C/O ENGILITY HOLDINGS, INC.
4803 STONECROFT BOULEVARD
CHANTILLY, VA20151
X
Signatures
/s/ Jon Brooks as Attorney-in-Fact 01/14/2019
Signature of Reporting Person Date
Explanation of Responses:
( 1 )Grant of restricted stock units ("RSUs") that vest on the one-year anniversary of the grant date. Vested RSUs do not convert into shares of common stock ("Common Stock") of Engility Holdings, Inc. (the "Company") or (at the discretion of the Compensation Committee of the Company) cash until the earlier of (i) the date on which the Reporting Person ceases to be a director of the Company or (ii) a change of control of the Company.
( 2 )The Board of Directors and Compensation Committee of the Company have elected, pursuant to the pending merger (as defined below) under the Agreement and Plan of Merger, dated as of September 9, 2018, among the Company, Science Applications International Corporation ("SAIC") and Raptors Merger Sub, Inc. ("Merger Sub"), a wholly owned subsidiary of SAIC, with the Company surviving the merger of Merger Sub with and into the Company (the "merger") as a wholly owned subsidiary of SAIC, to accelerate the vesting of all RSUs held by the Reporting Person and settle all vested, but undelivered, RSUs (other than deferred compensation) in Common Stock effective January 11, 2019.

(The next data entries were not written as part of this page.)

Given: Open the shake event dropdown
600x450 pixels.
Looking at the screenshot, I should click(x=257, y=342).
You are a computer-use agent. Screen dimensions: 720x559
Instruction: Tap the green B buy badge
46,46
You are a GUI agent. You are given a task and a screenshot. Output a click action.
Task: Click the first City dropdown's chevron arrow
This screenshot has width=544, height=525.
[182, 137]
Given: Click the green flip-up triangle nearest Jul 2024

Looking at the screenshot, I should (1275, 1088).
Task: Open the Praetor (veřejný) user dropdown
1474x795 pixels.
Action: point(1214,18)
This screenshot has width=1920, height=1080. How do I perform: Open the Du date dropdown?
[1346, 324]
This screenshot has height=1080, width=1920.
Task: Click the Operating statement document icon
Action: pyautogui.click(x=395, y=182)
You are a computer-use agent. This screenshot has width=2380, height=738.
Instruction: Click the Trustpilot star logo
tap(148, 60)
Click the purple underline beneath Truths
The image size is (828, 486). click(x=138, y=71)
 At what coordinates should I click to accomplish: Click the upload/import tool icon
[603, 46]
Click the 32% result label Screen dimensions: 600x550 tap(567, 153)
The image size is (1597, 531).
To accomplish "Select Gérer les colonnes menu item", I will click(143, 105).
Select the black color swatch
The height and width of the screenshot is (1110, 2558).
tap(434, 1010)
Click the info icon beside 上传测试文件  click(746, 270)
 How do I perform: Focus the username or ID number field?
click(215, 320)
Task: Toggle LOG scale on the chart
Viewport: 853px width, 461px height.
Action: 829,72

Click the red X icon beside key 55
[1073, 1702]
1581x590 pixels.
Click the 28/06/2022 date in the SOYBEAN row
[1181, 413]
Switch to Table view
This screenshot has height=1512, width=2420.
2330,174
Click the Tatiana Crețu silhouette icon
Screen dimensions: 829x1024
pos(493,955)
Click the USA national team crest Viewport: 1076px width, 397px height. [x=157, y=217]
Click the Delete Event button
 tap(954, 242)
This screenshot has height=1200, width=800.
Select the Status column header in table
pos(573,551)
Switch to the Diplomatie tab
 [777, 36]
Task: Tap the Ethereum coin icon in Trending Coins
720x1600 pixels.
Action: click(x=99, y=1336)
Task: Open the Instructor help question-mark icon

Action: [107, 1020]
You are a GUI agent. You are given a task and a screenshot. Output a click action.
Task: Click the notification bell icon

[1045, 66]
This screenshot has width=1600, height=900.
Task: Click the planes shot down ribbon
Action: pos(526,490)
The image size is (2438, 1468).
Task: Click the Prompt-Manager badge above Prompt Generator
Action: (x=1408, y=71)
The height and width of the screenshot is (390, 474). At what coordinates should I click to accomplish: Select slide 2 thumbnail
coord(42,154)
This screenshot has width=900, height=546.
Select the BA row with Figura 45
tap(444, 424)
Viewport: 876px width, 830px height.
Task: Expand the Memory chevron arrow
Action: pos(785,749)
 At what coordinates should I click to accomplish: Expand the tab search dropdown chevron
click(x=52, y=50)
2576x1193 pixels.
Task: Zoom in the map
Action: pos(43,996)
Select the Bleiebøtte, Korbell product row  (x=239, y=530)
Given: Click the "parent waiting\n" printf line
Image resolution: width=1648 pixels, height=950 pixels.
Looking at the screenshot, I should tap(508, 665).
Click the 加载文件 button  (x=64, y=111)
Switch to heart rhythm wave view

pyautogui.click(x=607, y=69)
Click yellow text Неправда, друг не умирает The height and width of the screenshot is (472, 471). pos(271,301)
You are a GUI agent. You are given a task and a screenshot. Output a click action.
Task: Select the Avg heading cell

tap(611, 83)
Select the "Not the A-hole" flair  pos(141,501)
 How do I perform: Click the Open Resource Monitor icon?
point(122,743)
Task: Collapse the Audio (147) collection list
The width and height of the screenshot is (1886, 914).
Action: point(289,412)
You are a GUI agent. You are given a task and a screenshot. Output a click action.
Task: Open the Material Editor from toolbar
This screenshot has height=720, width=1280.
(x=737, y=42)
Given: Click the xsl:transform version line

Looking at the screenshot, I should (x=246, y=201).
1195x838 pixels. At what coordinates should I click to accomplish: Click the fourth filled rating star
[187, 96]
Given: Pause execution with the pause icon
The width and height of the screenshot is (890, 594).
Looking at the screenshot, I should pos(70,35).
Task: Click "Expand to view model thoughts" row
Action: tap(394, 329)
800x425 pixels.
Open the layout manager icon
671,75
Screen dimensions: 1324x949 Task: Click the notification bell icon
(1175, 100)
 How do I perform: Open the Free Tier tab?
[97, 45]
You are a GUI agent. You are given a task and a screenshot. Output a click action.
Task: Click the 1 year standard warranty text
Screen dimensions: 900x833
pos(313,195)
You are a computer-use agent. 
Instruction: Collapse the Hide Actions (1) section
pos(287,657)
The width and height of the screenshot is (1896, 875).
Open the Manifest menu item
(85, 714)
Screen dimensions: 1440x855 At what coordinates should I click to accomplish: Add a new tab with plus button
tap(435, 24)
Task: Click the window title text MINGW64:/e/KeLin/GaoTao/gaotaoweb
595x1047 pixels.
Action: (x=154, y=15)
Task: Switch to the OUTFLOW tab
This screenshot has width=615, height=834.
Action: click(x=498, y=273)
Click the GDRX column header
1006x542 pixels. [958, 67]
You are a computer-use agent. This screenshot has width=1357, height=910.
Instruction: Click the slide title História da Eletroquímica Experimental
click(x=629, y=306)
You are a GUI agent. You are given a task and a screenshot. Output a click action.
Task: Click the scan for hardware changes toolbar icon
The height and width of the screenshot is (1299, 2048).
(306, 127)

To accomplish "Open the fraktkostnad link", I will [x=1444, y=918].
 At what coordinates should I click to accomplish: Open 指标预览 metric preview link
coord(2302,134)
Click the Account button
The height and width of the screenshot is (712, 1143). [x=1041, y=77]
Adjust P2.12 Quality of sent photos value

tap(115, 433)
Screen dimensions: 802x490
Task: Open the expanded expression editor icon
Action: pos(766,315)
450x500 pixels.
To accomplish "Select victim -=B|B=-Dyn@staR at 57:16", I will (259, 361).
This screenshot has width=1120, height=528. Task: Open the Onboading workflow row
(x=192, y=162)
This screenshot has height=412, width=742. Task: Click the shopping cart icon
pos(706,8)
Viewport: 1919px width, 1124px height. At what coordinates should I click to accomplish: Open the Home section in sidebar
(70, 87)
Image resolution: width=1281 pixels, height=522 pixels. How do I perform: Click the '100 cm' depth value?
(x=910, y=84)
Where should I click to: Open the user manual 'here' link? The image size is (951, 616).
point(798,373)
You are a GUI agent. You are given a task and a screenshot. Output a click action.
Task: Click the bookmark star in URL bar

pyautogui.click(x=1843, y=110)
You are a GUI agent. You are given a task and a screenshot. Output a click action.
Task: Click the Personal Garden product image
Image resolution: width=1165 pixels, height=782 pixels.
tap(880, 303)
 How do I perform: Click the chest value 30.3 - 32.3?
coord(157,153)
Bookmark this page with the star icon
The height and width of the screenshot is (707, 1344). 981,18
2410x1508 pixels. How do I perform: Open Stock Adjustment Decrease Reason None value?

( 3 )Represents an interim grant of RSUs that vests on the earliest of (i) the first anniversary of the grant date (or if earlier, the date of the Company's first regular annual meeting of stockholders held after the grant date), (ii) the termination of the Reporting Person's service as a director of the Company by reason of death or permanent disability or (iii) a change in control of the Company. Vested RSUs do not convert into shares of common stock of the Company or cash, which determination will be made at the sole discretion of the Company's Compensation Committee (or a subcommittee thereof), until the earlier of (A) the date on which the Reporting Person ceases to be a director of the Company or (B) the occurrence of a change in control of the Company that constitutes a "Section 409A Change in Control Event" (as defined in applicable Treasury regulations).
( 4 )The Board of Directors and Compensation Committee of the Company have elected, pursuant to the pending merger under the Merger Agreement, to accelerate the vesting of all RSUs held by the Reporting Person and settle all vested, but undelivered, RSUs (other than deferred compensation) in Common Stock effective January 11, 2019.